In the prior art, it can collect in advance and store the access address of network access to white list or blacklist, wherein Include the access address of safety in white list, include in blacklist there may be the access address of the network of network attack access, And the access address stored in the access address and blacklist or white list that are used for network access can be compared, thus really Whether fixed network access includes network attack.But since the access address for including in white and black list is limited, and need The access address for carrying out network access is precisely matched and can be accessed network with the access address in white list or blacklist It is detected, therefore the reliability and accuracy that identify are lower, it is likely that the problem of will cause wrong report and failing to report.
Summary of the invention
In view of the above problems, it proposes on the application overcomes the above problem or at least be partially solved in order to provide one kind State the data processing method and device of problem.
This application provides a kind of data processing methods, comprising:
Obtain the data acquisition system of characterization network access;
Identify the data area for meeting preset condition in the data acquisition system;
According to the data area, it is determined whether prevent the corresponding network access in the data area.
Optionally, the data acquisition system for obtaining characterization network access includes:
Extract the access address of network access;
Determine the access address mapped data acquisition system.
Optionally, the determination access address mapped data acquisition system includes:
Determine the corresponding character vector of each character in the access address;
The corresponding character vector group of multiple characters is combined into the corresponding data matrix of access address as the data acquisition system.
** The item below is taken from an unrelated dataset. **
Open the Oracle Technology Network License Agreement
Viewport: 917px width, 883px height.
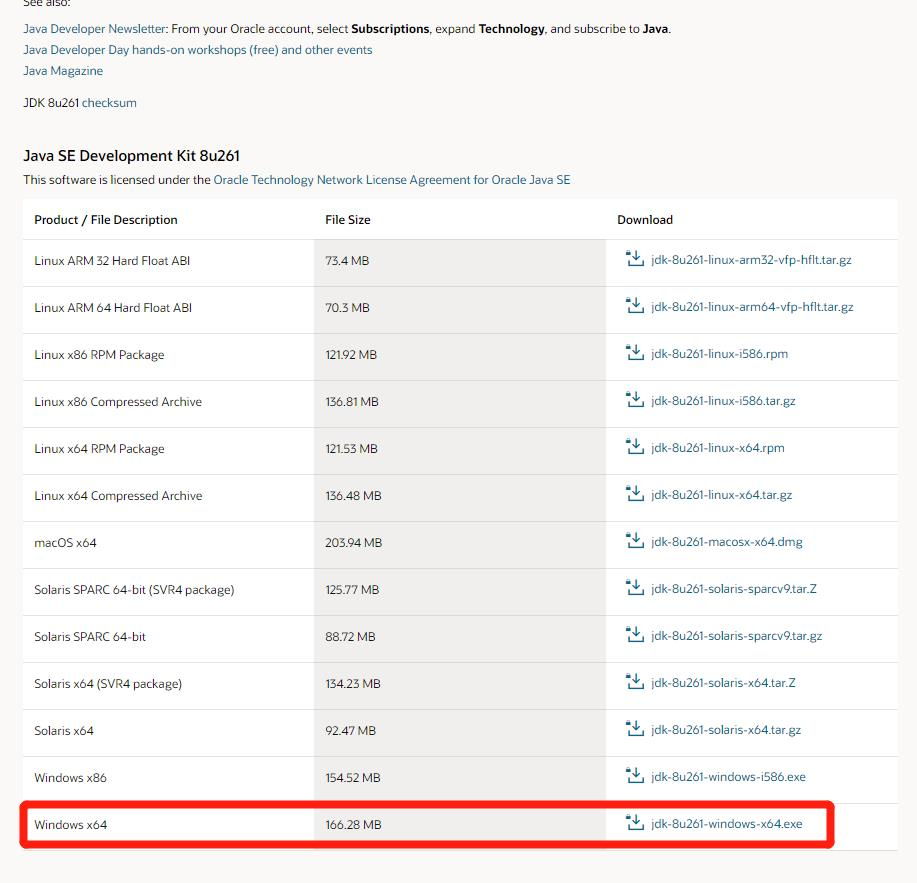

Optionally, described according to the data area, it is determined whether to prevent the corresponding network access packet in the data area It includes:
Semantics recognition is carried out to the data area using nervus opticus network model, it is corresponding to obtain the data area Target attack risk classifications;
Grammer is carried out to the data area using the corresponding third nerve network model of the target attack risk classifications Identification, and determined whether that the corresponding network in the data area is prevented to access according to grammer recognition result.
Optionally, in the determination access address before the corresponding character vector of each character, the determining institute State access address mapped data acquisition system further include:
Remove the meaningless character in the access address.
Optionally, the data acquisition system for obtaining characterization network access includes:
Obtain the data acquisition system for characterizing multiple network access;
The data area for meeting preset condition in the identification data acquisition system includes:
Identify the data area of the multiple network access of the correspondence for meeting preset condition in the data acquisition system.
Optionally, the data area that preset condition is met in the identification data acquisition system includes:
By data, present position is divided into multiple data areas in the data acquisition system;
Identification meets the data area of the preset condition from the multiple data area.
Optionally, the data area of preset condition is met in the identification data acquisition system further include:
According to present position information, the data area for meeting the preset condition is merged.
Optionally, described according to the data area, it is determined whether to prevent the corresponding network access packet in the data area It includes:
Semantics recognition is carried out to the data area, obtains the corresponding target attack risk classifications in the data area;
Grammer identification is carried out to the data area, and is determined whether to prevent the data area according to grammer recognition result Corresponding network access.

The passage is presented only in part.